Technology-Brazil: E-Waste Can Produce Marvels
by Clarinha Glock* - IPS/IFEJ (porto alegre, brazil)
Saturday, April 25, 2009
Inter Press Service
Using pieces from all sorts of useless equipment, students at the Computer Recovery Centre in the southern Brazilian city of Porto Alegre have put 1,700 computers into operation in three years.
By the end of 2009 they should reach 2,500 computers, which will be distributed to schools, day care centres, non-governmental organisations and computer centres, bringing technology to people who otherwise have little or no access to it in this city of 1.5 million people, the capital of Rio Grande do Sul state.

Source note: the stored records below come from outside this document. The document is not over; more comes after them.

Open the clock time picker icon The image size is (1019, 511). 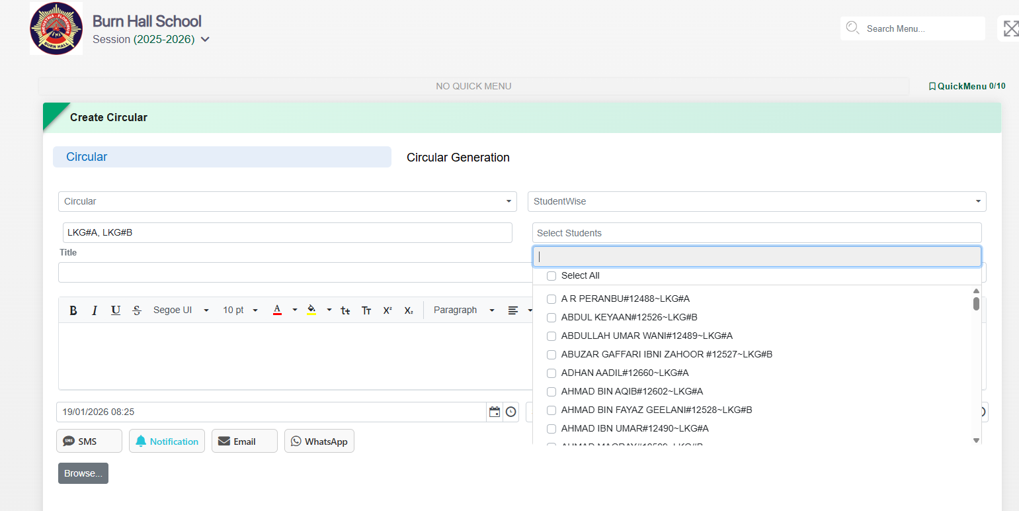[511, 412]
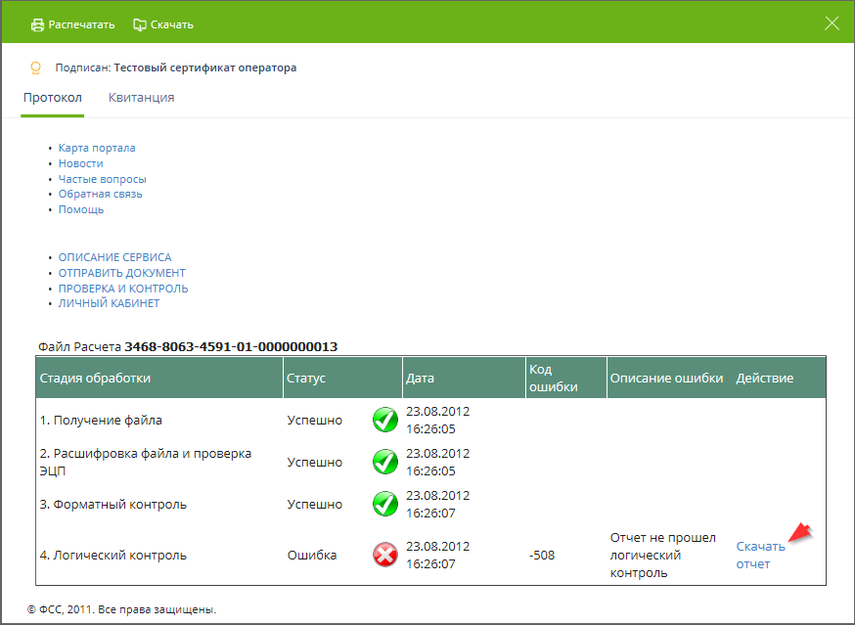Click red error icon for Логический контроль
Screen dimensions: 855x626
pyautogui.click(x=385, y=555)
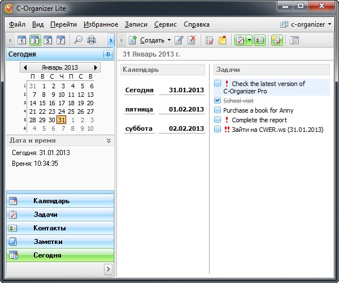
Task: Open the Создать dropdown arrow
Action: 169,40
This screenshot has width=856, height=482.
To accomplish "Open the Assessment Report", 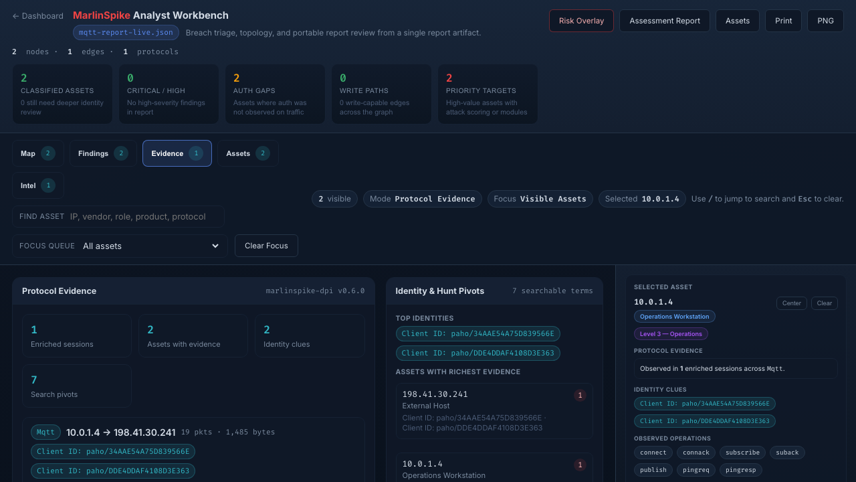I will (664, 20).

CRC's raw material is electronic waste from the federal government, banks, private companies and individuals, who get rid of outdated computers to make way for newer ones, or because they aren't able to repair the ones they have.
Before, these computers, printers and tech accessories would have been dumped in landfills, but now they are seeing an extension of their useful life, or are even recycled as part of works of art.
The project is part of the Brazilian Programme for Digital Inclusion. As in the others, CRC of Porto Alegre is located in a poor suburb. There, 88 young people from low-income families receive a scholarship that allows them to learn to dismantle, recondition, adapt and rebuild equipment, install free software, and programme and configure computers.